John Olsen, The Bicycle Boys Rejoice

In a certain sense, one can mark the beginning of the end of Euro-Australian painting's provincialism with the Whitechapel Art Gallery's exhibition, "Recent Australian Painting", June-July 1961. While this exhibition lacked the art-historical importance of, say, the 1925 Exhibition Internationale des Arts Décoratif et Industriels Modernes, it was a solid beginning. The introduction to the exhibition's catalog was written by the then semi-famous Robert Hughes, with a foreword by Sir Kenneth Clark.

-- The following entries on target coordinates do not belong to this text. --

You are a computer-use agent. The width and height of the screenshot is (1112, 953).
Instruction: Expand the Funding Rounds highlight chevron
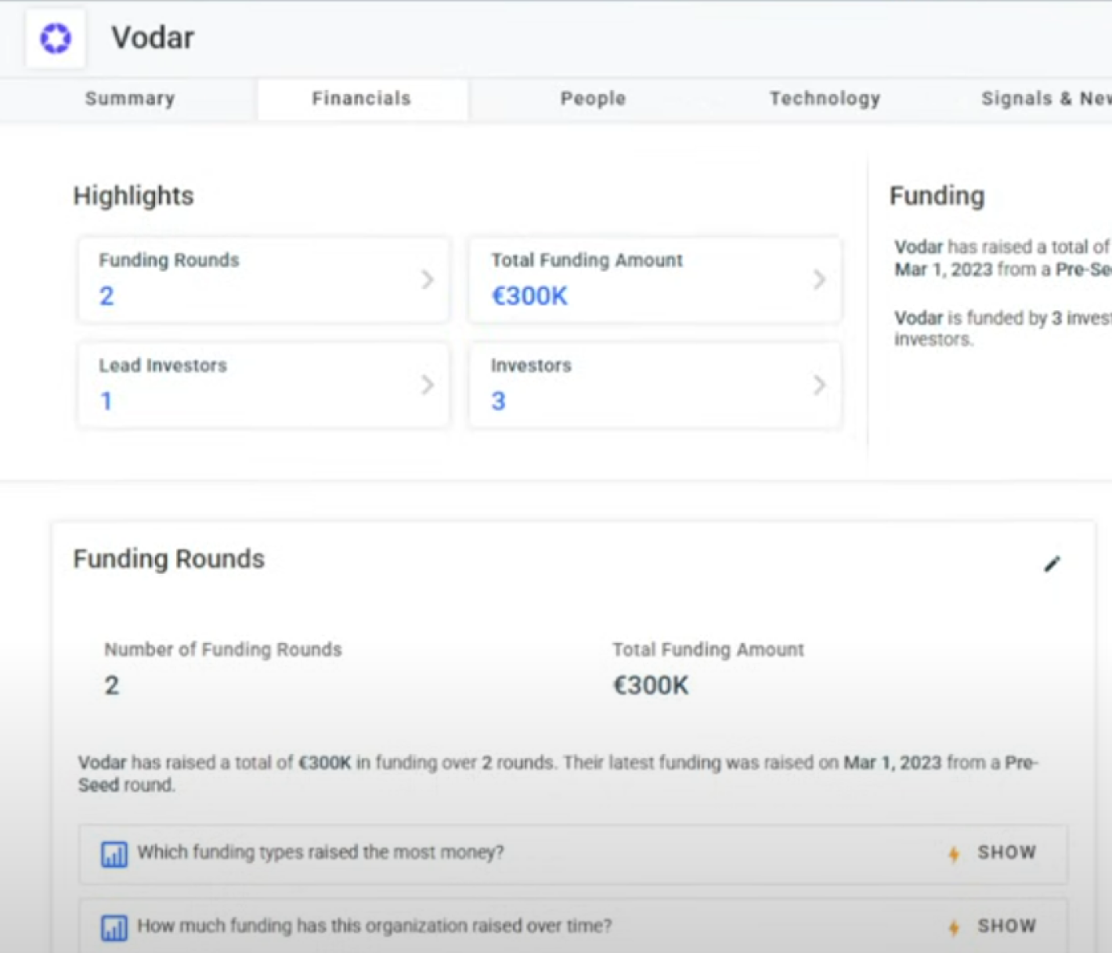(427, 280)
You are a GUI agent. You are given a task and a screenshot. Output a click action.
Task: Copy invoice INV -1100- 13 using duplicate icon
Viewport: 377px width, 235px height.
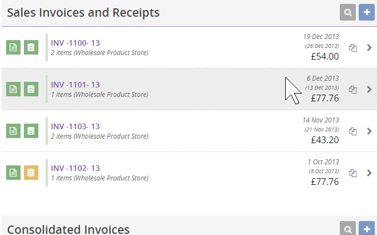(353, 48)
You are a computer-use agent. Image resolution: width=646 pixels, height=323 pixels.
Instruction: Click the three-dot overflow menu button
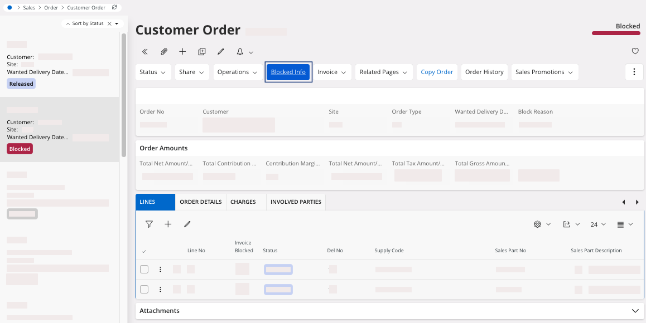tap(634, 72)
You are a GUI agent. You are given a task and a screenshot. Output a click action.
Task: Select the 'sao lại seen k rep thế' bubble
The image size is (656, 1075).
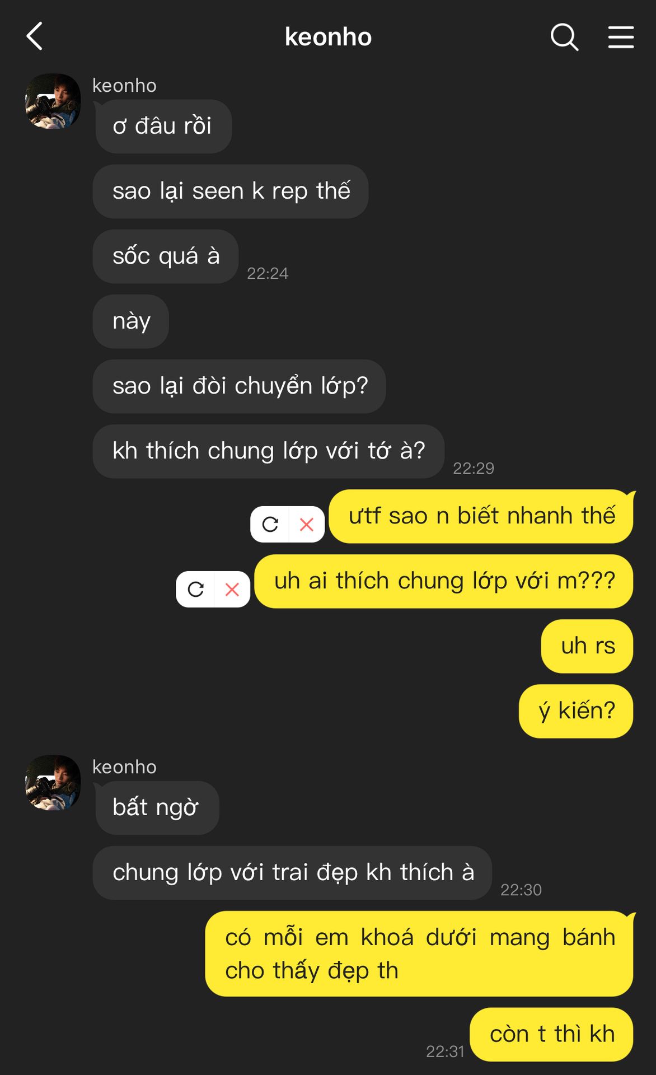pos(231,191)

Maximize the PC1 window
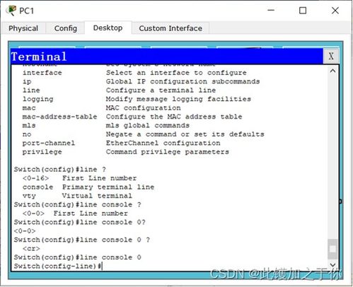pos(303,11)
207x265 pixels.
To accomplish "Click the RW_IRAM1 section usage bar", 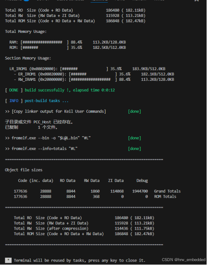I will [93, 80].
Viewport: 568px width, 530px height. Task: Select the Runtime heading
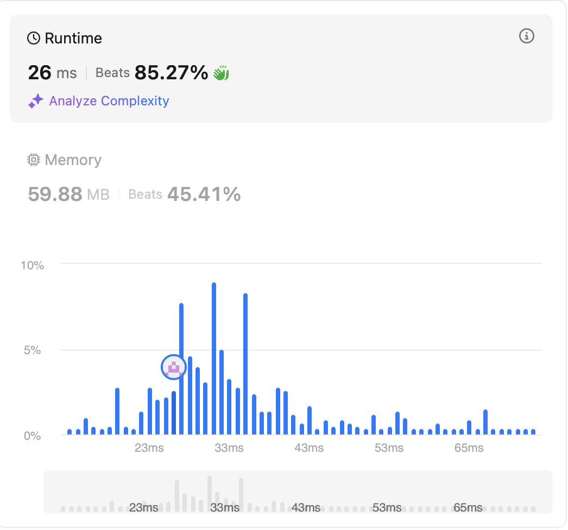pos(73,39)
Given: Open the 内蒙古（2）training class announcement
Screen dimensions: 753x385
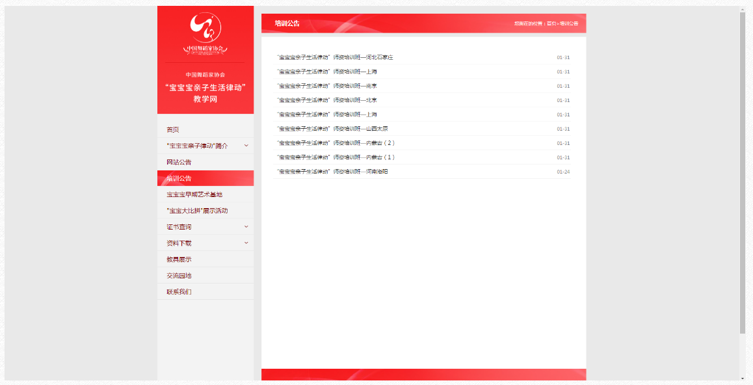Looking at the screenshot, I should coord(336,143).
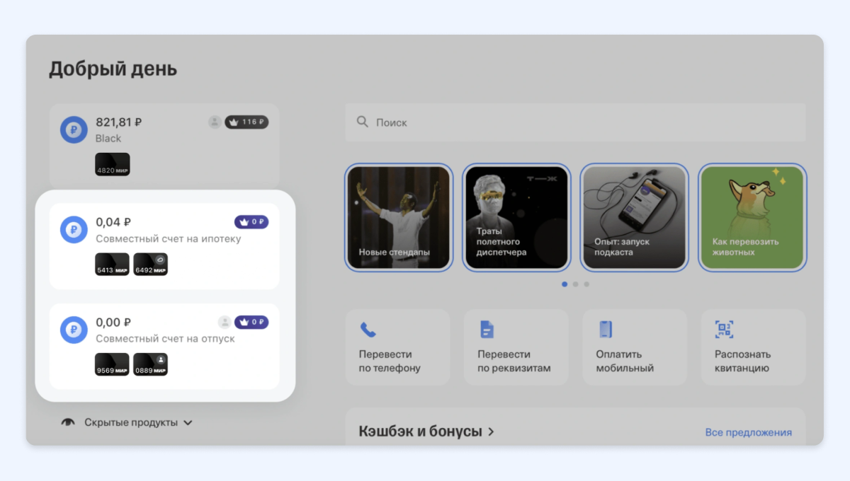Click the eye icon next to Скрытые продукты

tap(69, 422)
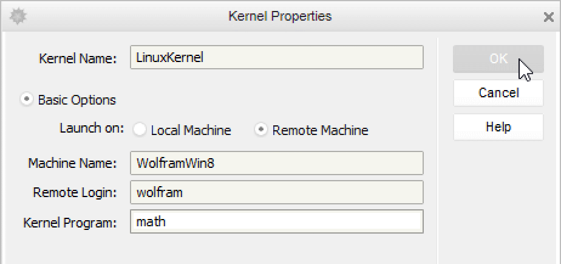This screenshot has height=264, width=561.
Task: Click the "Basic Options" label text
Action: (x=77, y=100)
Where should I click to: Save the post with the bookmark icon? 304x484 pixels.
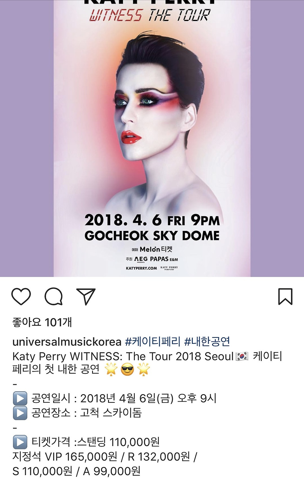(285, 296)
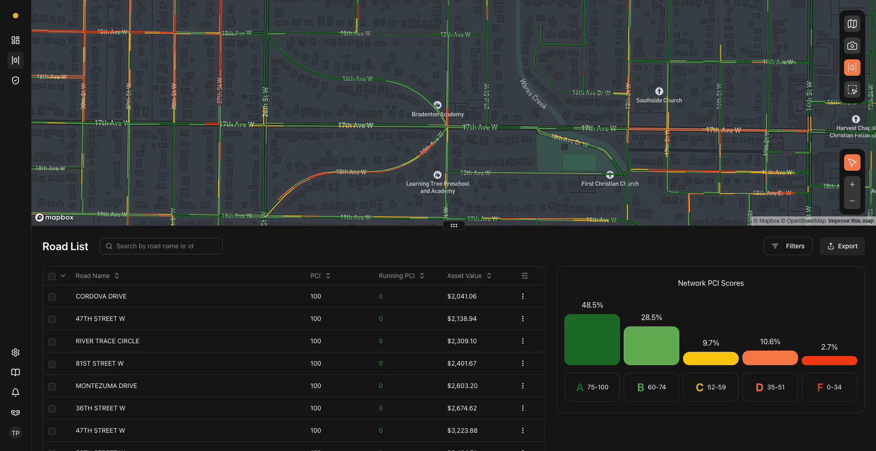Sort the Asset Value column
Viewport: 876px width, 451px height.
tap(489, 276)
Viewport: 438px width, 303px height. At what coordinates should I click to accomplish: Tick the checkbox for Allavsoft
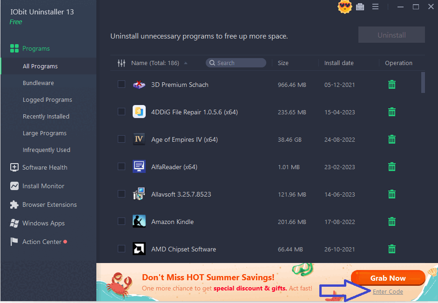(x=121, y=194)
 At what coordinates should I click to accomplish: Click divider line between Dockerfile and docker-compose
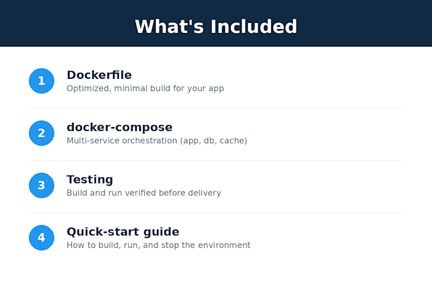[x=216, y=108]
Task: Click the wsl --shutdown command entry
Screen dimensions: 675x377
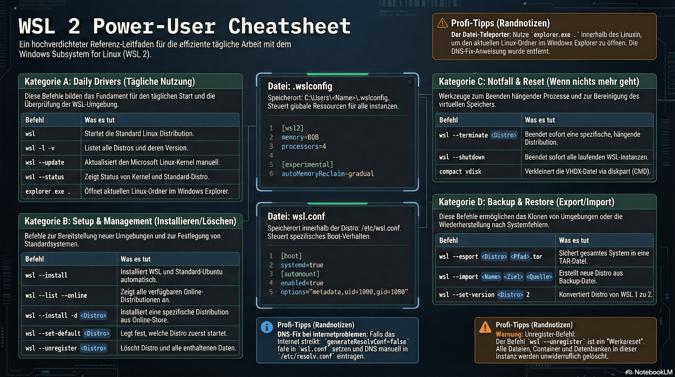Action: pos(461,157)
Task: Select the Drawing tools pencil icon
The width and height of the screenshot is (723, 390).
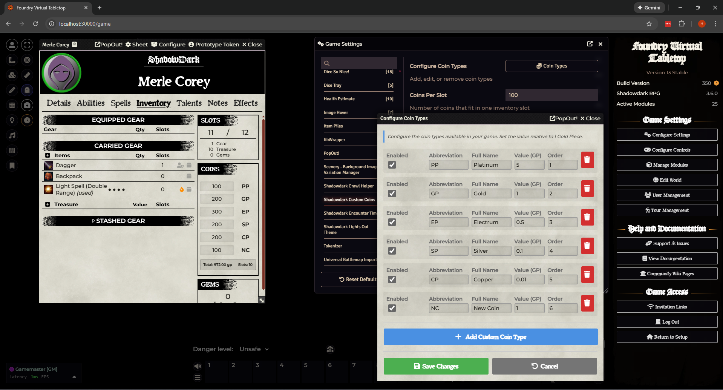Action: [x=12, y=90]
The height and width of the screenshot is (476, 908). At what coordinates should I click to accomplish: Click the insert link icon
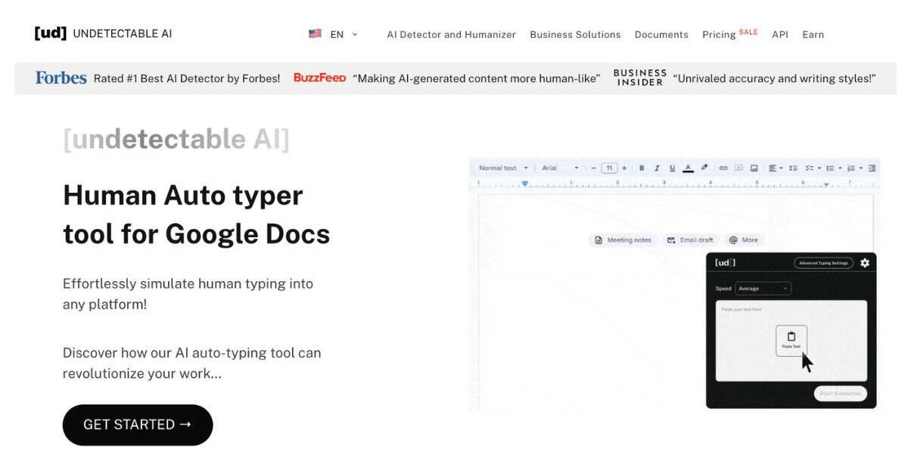click(x=723, y=168)
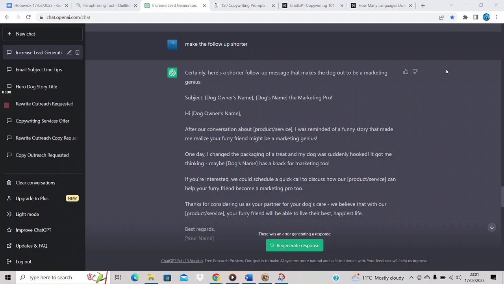Viewport: 504px width, 284px height.
Task: Open the tab search dropdown arrow
Action: [x=451, y=6]
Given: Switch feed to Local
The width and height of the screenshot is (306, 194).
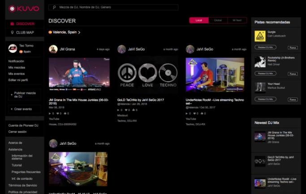Looking at the screenshot, I should tap(198, 20).
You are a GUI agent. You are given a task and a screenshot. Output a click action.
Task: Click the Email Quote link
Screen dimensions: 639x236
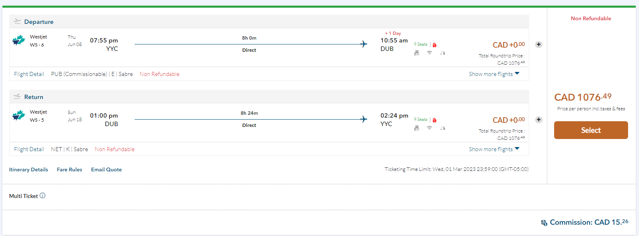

Among the better-known Australian painters is John Olsen. His painting, The Bicycle Boys Rejoice, seems fitting for Esthetecyclist. Unfortunately, the painting's whereabouts are now unclear, and the best image I could get was a scan of the black and white reproduction. Here's what Robert Hughes wrote about it in his 1970 masterpiece, The Art of Australia, pg.262:

"He had his first exhibition in 1955, and his first significant paintings, the Bicycle Boys, were painted a few months later. In these half-lyrical, half-ironical paintings of racing cyclists, several later trends in Olsen's work appear for the first time. The gawky angular gestures may be a legacy from Passmore [his mentor], but the spidery line, which rambles and jerks across a gay surface of ochre and white, has an immediacy and wit foreign to Passmore's work: this is the beginning of Olsen's linearism. (Do these puppets, perched on their rickety wire mounts, have some ironic reference to that favourite hero-image of the Renaissance, the equestrian figure?) The forms are written on to the canvas, almost cursively - a breakaway from Olsen's Cézannist training under Passmore. Figure and machine, imbued with life by the action of this nervous line, are united in one metamorphic image."

Indeed, unity of figure and machine.